There is also additional code complexity for all platforms. However,
this code complexity already exists for Windows.
Behavior
An Evented
would mirror the behavior of a socket registered with
epoll. Specifically, in a single threaded environment:
- A value registered will trigger at most one notification per call to
poll
.
- A value registered with readable interest & edge triggers a notification once when it becomes readable.
- A value registered with readable interest & level triggers a notification every call to poll as long as the value is still readable.
- A value registered (or reregistered) with readable interest triggers a notification immediately if it is currently readable.
- If a value is registered with readable interest only and already has a pending writable notification, the event is discarded
- If a value has any pending notifications and is deregistered, the pending notifications are cleared.

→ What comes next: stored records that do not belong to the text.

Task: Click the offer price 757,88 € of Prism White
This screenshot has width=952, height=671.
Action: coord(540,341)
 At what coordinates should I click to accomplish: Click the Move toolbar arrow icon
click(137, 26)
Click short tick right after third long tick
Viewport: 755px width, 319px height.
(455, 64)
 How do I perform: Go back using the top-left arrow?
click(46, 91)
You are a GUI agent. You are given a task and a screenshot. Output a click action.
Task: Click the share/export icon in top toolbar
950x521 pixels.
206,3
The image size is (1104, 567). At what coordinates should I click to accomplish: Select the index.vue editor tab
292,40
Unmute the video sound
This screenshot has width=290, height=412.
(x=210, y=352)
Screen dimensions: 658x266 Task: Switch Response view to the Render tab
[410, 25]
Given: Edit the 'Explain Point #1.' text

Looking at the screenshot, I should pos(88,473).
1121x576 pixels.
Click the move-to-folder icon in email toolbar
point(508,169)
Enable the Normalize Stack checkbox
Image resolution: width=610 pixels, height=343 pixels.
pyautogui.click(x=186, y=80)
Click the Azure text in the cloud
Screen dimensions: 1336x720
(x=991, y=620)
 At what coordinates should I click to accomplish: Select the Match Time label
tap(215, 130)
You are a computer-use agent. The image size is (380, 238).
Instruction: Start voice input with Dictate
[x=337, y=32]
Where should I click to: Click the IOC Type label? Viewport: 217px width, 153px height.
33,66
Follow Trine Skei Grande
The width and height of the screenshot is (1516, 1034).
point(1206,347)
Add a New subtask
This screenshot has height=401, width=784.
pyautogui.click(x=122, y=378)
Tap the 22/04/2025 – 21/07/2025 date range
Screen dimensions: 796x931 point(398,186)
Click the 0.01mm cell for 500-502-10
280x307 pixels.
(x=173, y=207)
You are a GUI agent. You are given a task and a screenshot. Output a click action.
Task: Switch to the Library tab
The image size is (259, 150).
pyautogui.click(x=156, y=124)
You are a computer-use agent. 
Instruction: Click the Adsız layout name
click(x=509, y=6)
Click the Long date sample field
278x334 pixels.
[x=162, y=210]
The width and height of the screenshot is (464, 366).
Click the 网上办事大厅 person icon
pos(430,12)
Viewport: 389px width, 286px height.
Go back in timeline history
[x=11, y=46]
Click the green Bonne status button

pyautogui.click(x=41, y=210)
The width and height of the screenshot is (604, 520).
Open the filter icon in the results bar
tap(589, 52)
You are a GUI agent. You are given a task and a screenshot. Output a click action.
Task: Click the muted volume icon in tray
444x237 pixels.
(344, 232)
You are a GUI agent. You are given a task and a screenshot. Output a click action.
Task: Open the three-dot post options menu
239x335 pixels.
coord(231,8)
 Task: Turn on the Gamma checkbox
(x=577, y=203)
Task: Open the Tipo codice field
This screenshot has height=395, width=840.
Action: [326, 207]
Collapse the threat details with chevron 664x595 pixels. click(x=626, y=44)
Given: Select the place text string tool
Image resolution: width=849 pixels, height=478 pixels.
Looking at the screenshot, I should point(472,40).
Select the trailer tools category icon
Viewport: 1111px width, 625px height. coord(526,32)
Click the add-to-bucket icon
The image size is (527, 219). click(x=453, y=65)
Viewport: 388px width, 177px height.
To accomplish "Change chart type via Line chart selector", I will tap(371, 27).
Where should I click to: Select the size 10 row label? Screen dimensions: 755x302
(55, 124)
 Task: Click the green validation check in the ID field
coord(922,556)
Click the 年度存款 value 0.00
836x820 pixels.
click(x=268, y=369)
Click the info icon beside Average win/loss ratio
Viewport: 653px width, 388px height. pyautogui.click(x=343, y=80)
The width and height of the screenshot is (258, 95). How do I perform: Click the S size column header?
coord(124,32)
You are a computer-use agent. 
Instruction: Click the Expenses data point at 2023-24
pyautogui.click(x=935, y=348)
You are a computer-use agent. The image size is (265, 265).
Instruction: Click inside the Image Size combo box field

- When a value is dropped, it will no longer trigger any further notifications.
Poll
is permitted to fire of spurious readiness events except if the value has been dropped.
In the presence of concurrency, specifically readiness being modified on
a different thread than Poll
, a best effort is made to preserve these
semantics.
Implementation
This section will describe how to implement a custom Evented
type as
well as Mio's internals to handle it. For simplicity and performance,
custom Evented
types will only be able to be registered with a single
Poll
.
It is important to note that the implementation is not intended to
replace FD polling on epoll & kqueue. It is meant to work in conjunction
with the OS's event queue to support types that cannot be implemented
using a socket or other system type that is compatible with the system's
event queue.
Readiness Queue
Poll
will maintain an internal readiness queue, represented as a
linked list. The linked list head pointer is an AtomicPtr
. All of the
nodes in the linked list are owned by the Poll
instance.
The type declarations are for illustration only. The actual
implementations will have some additional memory safety requirements.
struct Poll {
readiness_queue: Arc<PollReadinessQueue>,
}
struct PollReadinessQueue {
// All readiness nodes owned by the `Poll` instance. When the `Poll`
// instance is freed, the list is walked and each Arc ref count is
// decremented.
head_all_nodes: Box<ReadinessNode>,
// linked list of nodes that are pending some processing
head_readiness: AtomicPtr<ReadinessNode>,
// Hashed wheel timer for delayed readiness notifications
readiness_wheel: Vec<AtomicPtr<ReadinessNode>>,
}
struct ReadinessNode {
// Next node in ownership tracking queue
next_all_nodes: Box<ReadinessNode>,
// Used when the node is queued in the readiness linked list OR the
// linked list for a hashed wheel slot.
next_readiness: *mut ReadinessNode,
// The Token used to register the `Evented` with `Poll`. This can change,
// but only by calling `Poll` functions, so there will be no concurrency.
token: Token,
// The set of events to include in the notification on next poll
events: AtomicUsize,
// Tracks if the node is queued for readiness using the MSB, the
// rest of the usize is the readiness delay.
queued: AtomicUsize,
// Both interest and opts can be mutated
interest: Cell<EventSet>,
// Poll opts
opts: Cell<PollOpt>,
}
// Implements `Sync`, aka all functions are safe to call concurrently
struct Registration {
node: *mut ReadinessNode,
queue: Arc<PollReadinessQueue>,
}
struct MyEvented {
registration: Option<Registration>,
}
Registration
When a MyEvented
value is registered with the event loop, a new Registration
value is obtained:
my_evented.registration = Some(Registration::new(poll, token, interest));
Registration
will include the internal EventSet::dropped()
event to
the interest.
Re-registration
A Registration
's interest
& PollOpt
can be changed by calling Registration::update
:
// poll: &Poll
my_evented.registration.as_ref().unwrap()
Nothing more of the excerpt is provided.